Hundreds of workers and activists joined a protest to parliament last week, led by Unison, demanding investment in libraries, museums and galleries. Many of them are also at risk due to local government budget cuts.

Firefighters fight back

The FBU has released statements condemning potential cuts to fire services in both Hertfordshire and Tyne and Wear. This appears to be a fresh attack on firefighters despite growing public concerns post-Grenfell of the lack of investment in protecting working class communities.

The union also has 600 of its members involved in a court case challenging the government’s new transitional pension scheme.
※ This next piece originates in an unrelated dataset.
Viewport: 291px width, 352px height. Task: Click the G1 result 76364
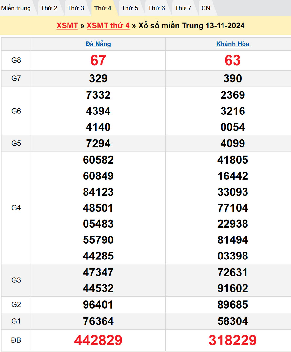pyautogui.click(x=98, y=321)
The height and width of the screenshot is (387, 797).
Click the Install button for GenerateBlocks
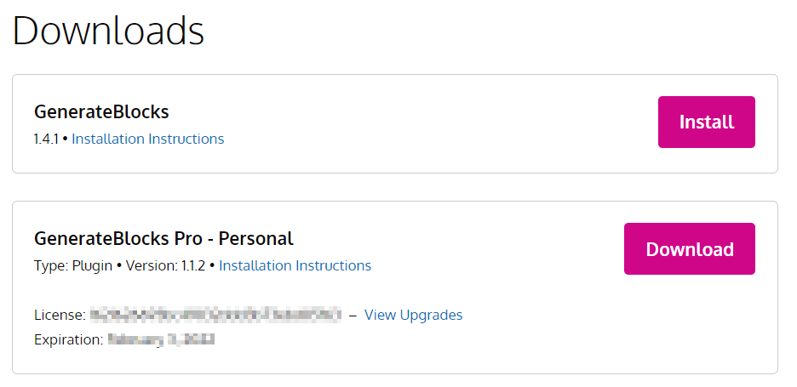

Similar to the challenge by a smaller group judges (which, unsurprisingly, has received a bit more coverage), the firefighters argue this new scheme discriminates on the basis of age. A really useful daily blog on FBU’s website is detailing news from the court as it happens.

Well oiled

Another strike is on the cards, as offshore workers in GMB and Unite are demanding a 4% pay rise to reflect the rising price of oil. Thousands of them voted to walk out after rejecting successive offers from the industry contractors. 

Controllers at a major rail freight company DB Cargo have also voted to strike. The workers, represented by TSSA, are demanding better pay and improvement to their terms.

Security workers at the University of Leicester face losing up to £1,200 a year as their hours are reduced from 37 to 35. They’ve voted to strike, but are hoping to avoid it through public pressure. You can help by signing Unison’s petitionThey can hopefully be buoyed by the news that a strike by Unison at Bradford University has forced a climb down from management. Initially, 250 jobs were at risk of redundancy, but following four days of industrial action, that is now looking less likely.

Finally, some good news: in a lovely lobbying win, the GMB has secured greater protections for foster carers, as the government agreed to their call to include them in bereavement leave law.

Dates for your diary:

Saturday 17th November – National Unity Demonstration, called as a chance to mobilise the anti-racist movements and show our strength in opposition to the growing and gregarious far-right. Many of the trade unions are involved, and Unite is offering transport to and from the protest.

Saturday 1st December – a busy day, as CWU are hosting a day of action for their Save Our Post Office campaign, while Unite is running a Stop Universal Credit action day.